Tuesday, May 8, 2012

Homemade Take-out Sesame Chicken

Alright, let's be real. I'm a college student, thus I love any food that falls under the category of "take-out". However, I also love to cook and I'm really cheap so making my own Chinese takeout has been an aspiration of mine for some time. When I stumbled across this recipe it was like the stars had aligned. I found it under a list of Martha Stewart's lighter versions of comfort food, so it takes all the guilt out of take-out and doesn't burn a $10 hole in my pocket per serving.

I made a whole batch to eat all by myself and I'm not sick of it yet. This recipe would also be great for a crowd but... why share?

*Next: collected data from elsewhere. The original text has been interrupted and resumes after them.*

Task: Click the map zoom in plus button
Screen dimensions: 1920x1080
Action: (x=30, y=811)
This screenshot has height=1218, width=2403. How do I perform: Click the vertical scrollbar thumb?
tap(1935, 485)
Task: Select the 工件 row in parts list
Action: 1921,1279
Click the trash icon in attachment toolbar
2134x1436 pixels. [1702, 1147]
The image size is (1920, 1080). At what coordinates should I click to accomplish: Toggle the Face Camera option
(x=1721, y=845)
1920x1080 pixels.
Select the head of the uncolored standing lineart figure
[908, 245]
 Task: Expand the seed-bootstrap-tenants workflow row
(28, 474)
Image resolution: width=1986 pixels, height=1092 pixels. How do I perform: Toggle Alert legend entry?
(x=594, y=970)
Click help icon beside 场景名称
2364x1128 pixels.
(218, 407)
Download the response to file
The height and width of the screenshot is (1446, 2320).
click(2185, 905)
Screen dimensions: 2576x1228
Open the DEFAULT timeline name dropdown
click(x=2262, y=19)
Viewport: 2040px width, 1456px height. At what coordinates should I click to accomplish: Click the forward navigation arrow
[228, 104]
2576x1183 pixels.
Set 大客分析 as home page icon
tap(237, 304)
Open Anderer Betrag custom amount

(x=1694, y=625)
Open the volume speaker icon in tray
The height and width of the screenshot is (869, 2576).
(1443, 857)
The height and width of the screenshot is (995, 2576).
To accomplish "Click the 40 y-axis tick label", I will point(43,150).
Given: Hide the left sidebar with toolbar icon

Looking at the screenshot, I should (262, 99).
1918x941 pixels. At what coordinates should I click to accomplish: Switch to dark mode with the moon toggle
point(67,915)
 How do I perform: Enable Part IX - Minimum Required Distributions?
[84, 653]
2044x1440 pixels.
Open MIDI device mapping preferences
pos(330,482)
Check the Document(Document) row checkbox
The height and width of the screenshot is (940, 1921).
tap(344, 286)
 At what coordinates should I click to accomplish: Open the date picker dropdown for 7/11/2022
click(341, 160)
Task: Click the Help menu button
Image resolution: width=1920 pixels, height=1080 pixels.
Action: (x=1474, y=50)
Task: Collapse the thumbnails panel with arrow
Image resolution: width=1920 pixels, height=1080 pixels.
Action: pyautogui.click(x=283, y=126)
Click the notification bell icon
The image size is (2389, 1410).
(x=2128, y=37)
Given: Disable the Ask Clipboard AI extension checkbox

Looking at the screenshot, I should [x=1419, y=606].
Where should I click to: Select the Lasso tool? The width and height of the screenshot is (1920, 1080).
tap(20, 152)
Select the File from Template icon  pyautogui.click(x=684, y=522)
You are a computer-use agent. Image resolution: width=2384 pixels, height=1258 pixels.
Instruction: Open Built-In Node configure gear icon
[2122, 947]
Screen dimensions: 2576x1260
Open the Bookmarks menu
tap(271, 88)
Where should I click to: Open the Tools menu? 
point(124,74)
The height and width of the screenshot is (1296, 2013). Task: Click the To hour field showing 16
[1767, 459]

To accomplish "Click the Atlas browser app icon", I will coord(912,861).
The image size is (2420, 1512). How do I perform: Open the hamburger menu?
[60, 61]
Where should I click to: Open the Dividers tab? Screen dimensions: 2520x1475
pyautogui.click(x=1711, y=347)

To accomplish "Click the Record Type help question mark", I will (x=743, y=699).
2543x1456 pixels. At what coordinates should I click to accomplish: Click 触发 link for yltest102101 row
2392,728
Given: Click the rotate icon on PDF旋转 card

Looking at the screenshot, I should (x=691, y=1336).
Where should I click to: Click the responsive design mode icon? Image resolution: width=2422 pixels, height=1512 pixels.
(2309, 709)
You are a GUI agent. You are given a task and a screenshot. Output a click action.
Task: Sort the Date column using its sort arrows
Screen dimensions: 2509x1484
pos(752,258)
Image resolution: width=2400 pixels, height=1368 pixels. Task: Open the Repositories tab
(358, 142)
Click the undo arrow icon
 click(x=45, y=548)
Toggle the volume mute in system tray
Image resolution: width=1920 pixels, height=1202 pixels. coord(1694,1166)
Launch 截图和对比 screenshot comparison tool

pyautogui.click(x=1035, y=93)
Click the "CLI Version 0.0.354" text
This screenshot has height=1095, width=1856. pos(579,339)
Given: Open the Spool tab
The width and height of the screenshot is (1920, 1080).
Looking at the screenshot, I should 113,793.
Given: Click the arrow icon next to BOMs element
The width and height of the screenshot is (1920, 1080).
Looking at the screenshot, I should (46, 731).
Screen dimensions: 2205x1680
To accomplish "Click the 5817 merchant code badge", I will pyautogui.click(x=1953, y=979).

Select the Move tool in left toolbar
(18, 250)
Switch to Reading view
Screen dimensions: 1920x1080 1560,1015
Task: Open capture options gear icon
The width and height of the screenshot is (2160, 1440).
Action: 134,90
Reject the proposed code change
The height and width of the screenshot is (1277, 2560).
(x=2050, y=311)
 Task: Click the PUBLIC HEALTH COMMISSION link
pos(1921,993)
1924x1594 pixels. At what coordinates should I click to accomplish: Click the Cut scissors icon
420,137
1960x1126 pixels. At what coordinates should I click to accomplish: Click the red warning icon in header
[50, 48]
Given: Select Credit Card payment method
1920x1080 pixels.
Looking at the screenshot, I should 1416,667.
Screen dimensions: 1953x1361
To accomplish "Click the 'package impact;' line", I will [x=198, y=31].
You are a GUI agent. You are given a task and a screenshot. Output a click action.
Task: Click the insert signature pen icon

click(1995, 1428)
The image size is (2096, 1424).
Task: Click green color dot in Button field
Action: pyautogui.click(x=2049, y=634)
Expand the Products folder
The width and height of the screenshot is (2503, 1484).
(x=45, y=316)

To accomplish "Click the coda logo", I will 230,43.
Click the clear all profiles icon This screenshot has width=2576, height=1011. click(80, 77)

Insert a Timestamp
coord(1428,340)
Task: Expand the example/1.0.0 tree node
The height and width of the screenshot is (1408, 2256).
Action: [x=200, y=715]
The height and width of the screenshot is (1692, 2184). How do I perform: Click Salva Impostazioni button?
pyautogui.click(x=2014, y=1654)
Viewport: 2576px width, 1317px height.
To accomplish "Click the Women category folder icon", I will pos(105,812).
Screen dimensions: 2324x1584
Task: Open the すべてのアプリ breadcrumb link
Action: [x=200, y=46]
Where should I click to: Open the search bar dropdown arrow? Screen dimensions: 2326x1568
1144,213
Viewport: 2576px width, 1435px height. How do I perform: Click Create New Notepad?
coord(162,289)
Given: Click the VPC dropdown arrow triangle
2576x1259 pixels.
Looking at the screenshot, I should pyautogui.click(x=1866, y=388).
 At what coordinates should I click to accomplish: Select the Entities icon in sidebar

Homemade Take-out Sesame Chicken (from Martha Stewart)
Serves: 4  Prep: 40 minutes  Total: 40 minutes

3/4 cup brown rice
1 cup broccoli, chopped
1 lb skinless, boneless chicken tenderloins
3 tbs honey
2 tbs sesame seeds
2 tbs soy sauce
1 garlic clove, minced
2 eggs whites
1/4 cup corn starch
Salt and pepper to taste
1/4 cup scallions, diced

Cook brown rice according to package instructions. In a separate pot, steam chopped broccoli over boiling water until cooked through, about five minutes.
To make the sauce, combine honey, sesame seeds, soy sauce and minced garlic in a small bowl. Set aside.
In another bowl, whisk egg whites, corn starch, and salt and pepper. Chop chicken into two-inch chunks and toss in egg mixture. Heat oil in a skillet on medium heat and fry chicken, flipping every 2-3 minutes until fully cooked. When done, add sauce, broccoli and diced scallions into the skillet and heat for another few minutes. Serve over brown rice.